The DCP (North) Sagar Singh Kalsi said,
“She submitted that an attempt was made to snatch her mobile and then the attacker fled. She refused to tender any complaint but we have taken suo moto cognizance of the case and filed an FIR under Section 393 (attempt to commit robbery) of the Indian Penal Code”
Devi shared some of her daily challenges as a female cab driver
Devi who is a single mother of two daughters lost her husband eight years ago. She used to as a domestic worker before she took up the job as a cab driver. About taking up driving cabs, she said:
“When I used to work as a domestic worker, I found out about Azaad Foundation – an NGO that teaches women how to drive for free. So, I trained there for a year and began driving cabs three years ago”
She also spoke about the sexism female drivers face daily,
“Sometimes people cancel the cab booking because I’m a woman driver.

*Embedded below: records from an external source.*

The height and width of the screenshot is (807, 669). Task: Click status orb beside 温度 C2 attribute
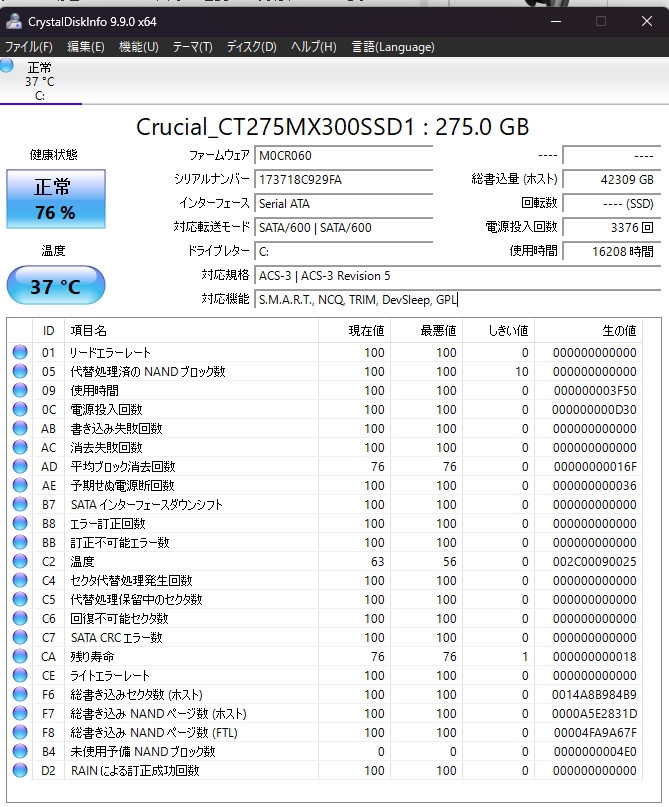tap(20, 561)
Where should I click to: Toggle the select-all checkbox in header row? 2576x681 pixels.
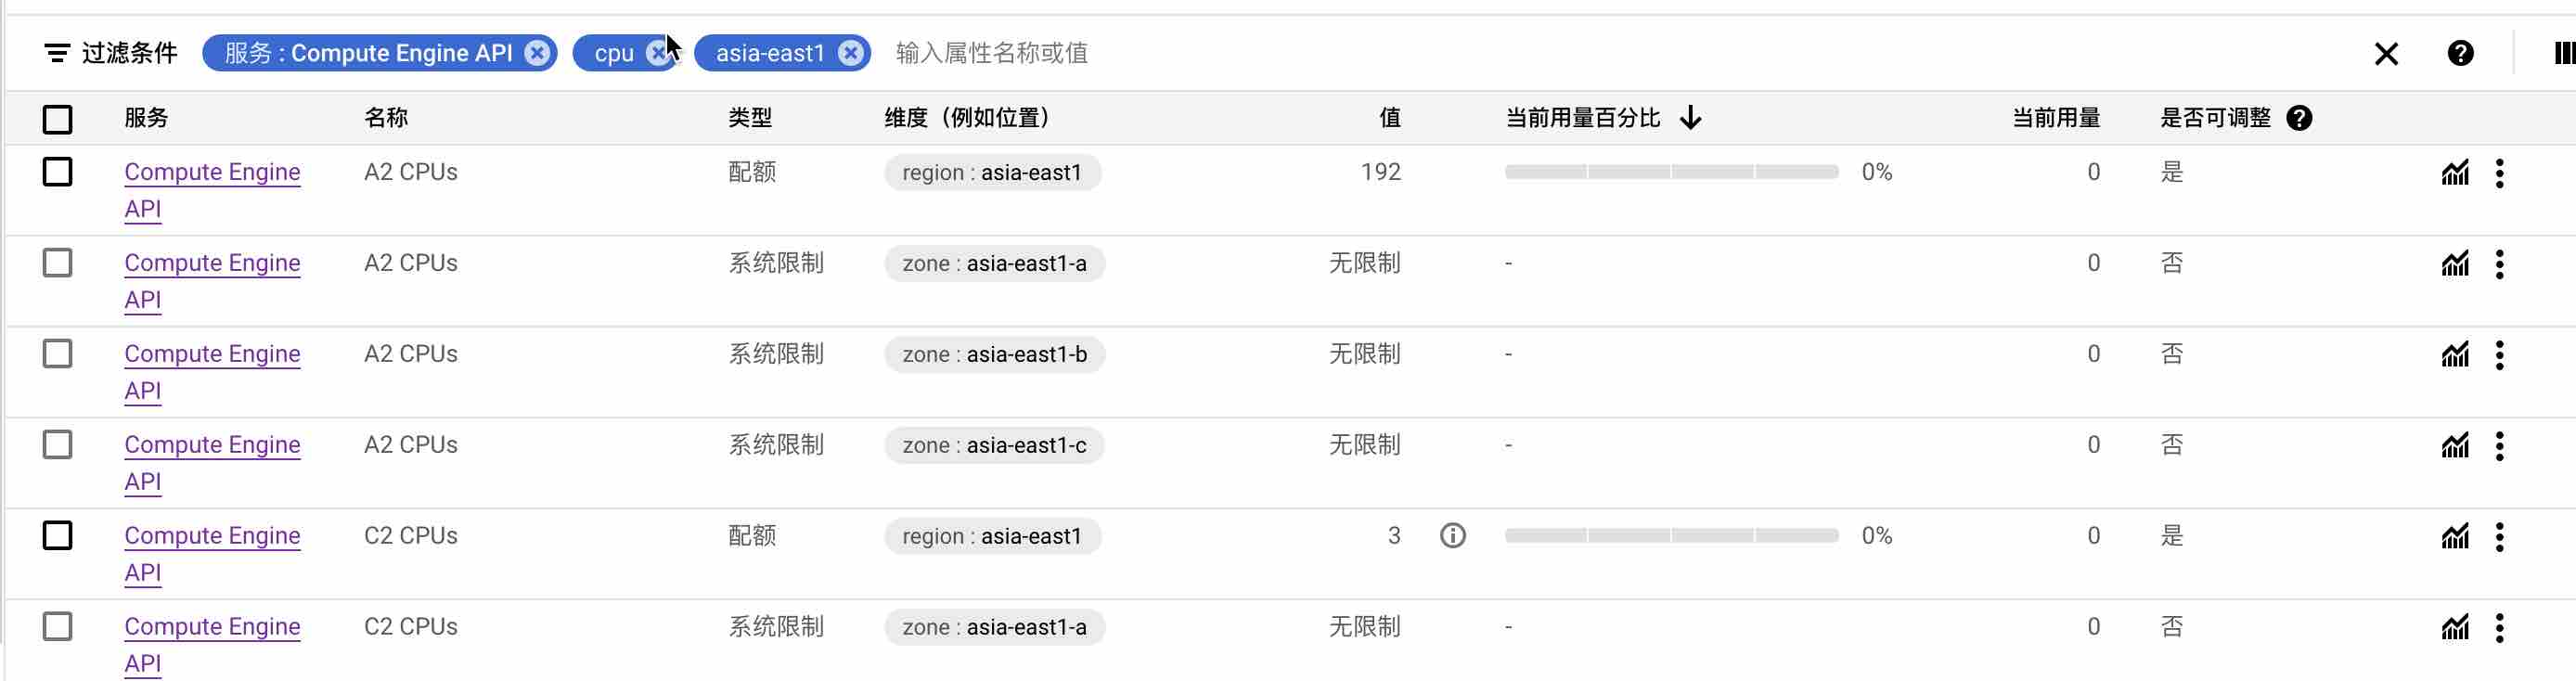58,119
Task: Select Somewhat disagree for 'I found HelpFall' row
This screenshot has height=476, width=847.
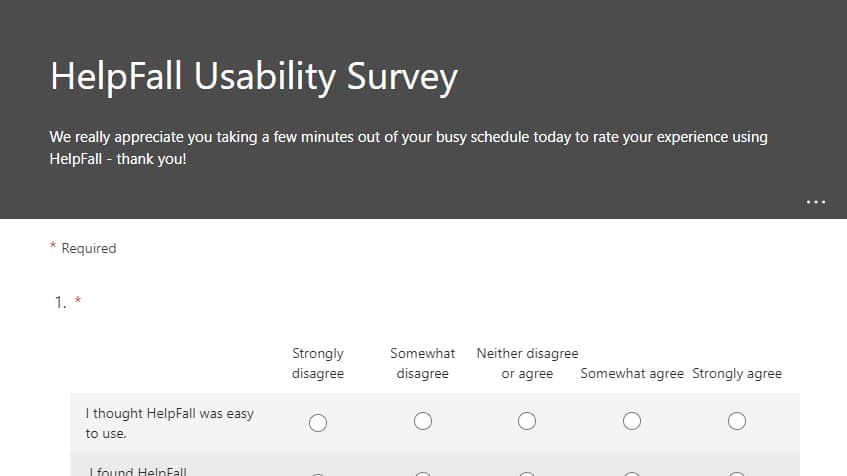Action: pyautogui.click(x=422, y=473)
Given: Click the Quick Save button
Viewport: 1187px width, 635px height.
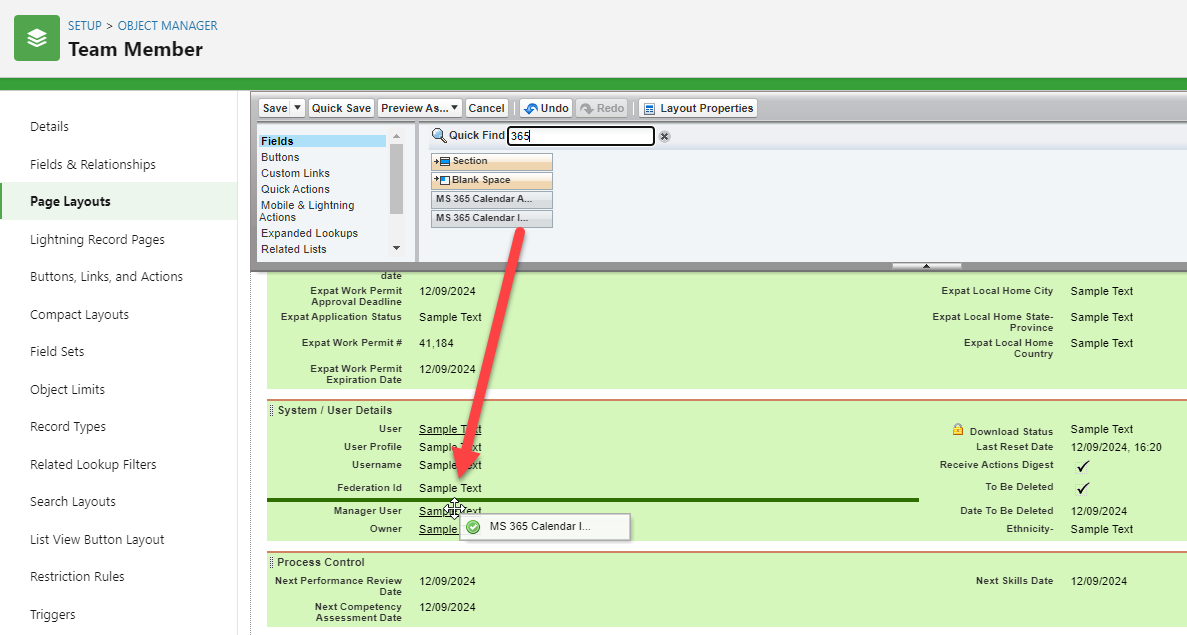Looking at the screenshot, I should (x=341, y=108).

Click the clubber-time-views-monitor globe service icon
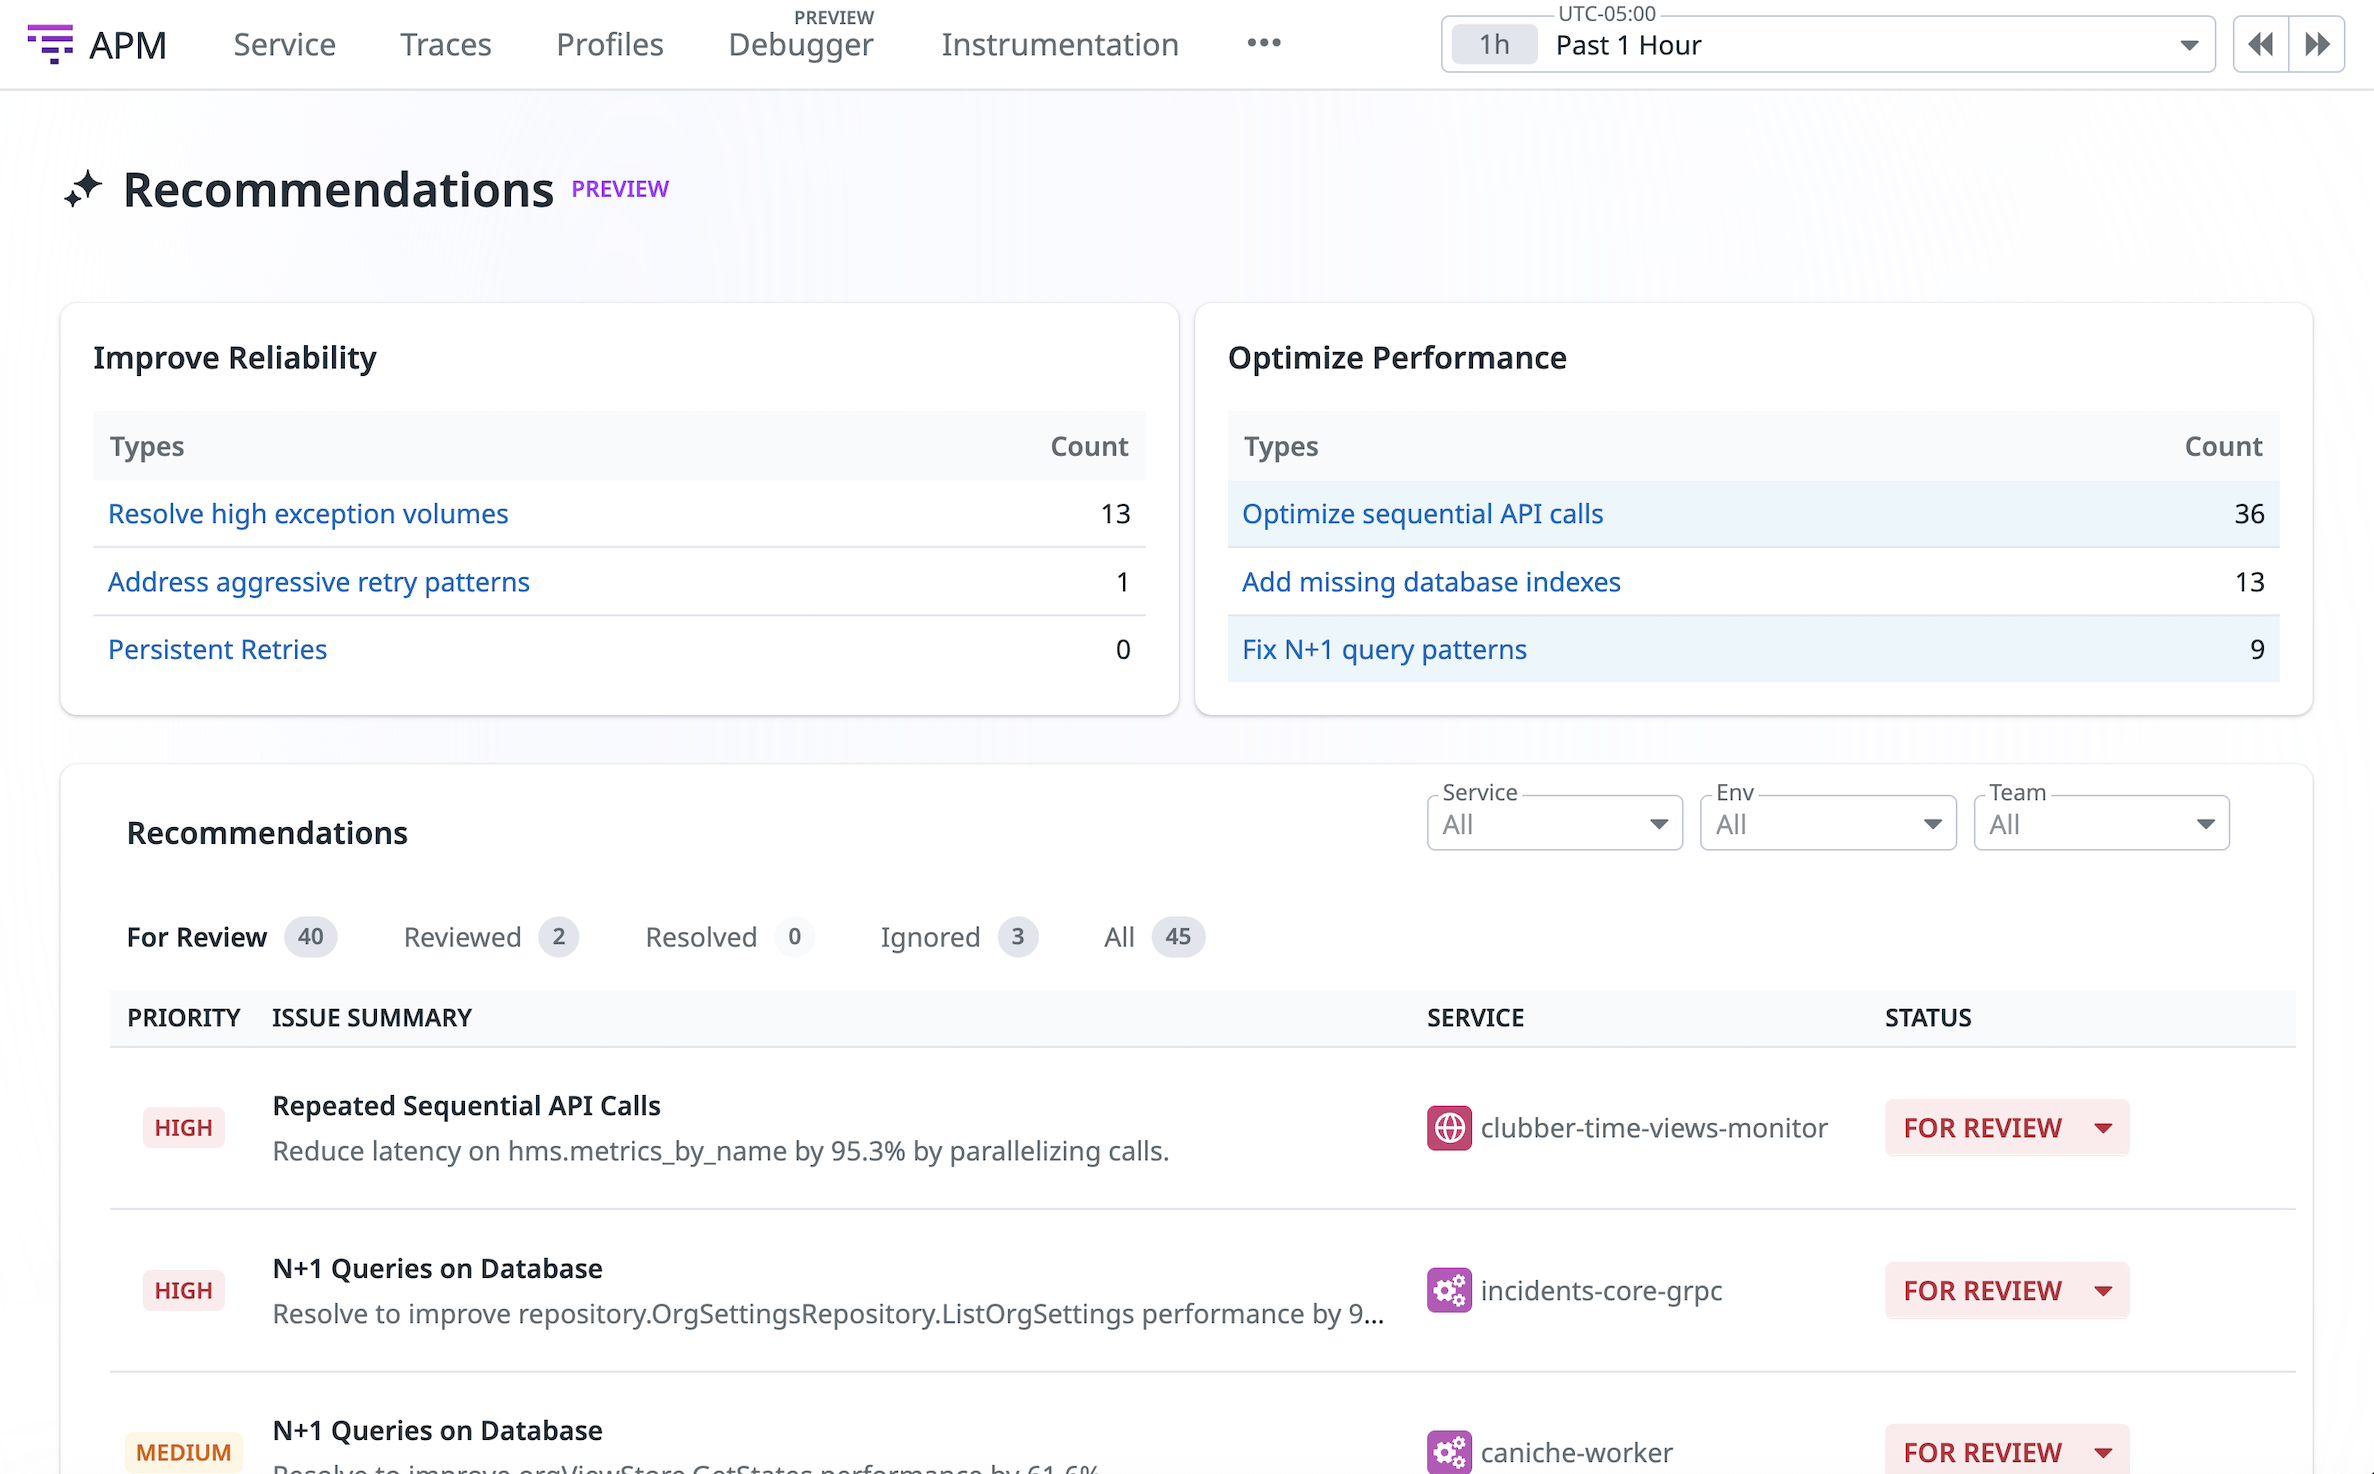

Others argue and even shout that I am driving slowly”
Uber failed to safeguard the driver.
On 9 January, the Telangana Gig and Platform Workers Union (TGPWA) addressed this issue in a press release and said,
“Uber has failed to adequately safeguard the driver in the first place nor has it provided any support during or in the aftermath of this unfortunate accident.”
The press release also stated a list of demands for devi, which included an appeal for compensation for the “costs of repairing her damaged vehicle” and for “her hospital costs.”
Moreover, the group concluded and demanded that Devi should be provided with income compensation of Rs 1,200 each day since
“her vehicle is out of commission and she is unable to earn her livelihood.”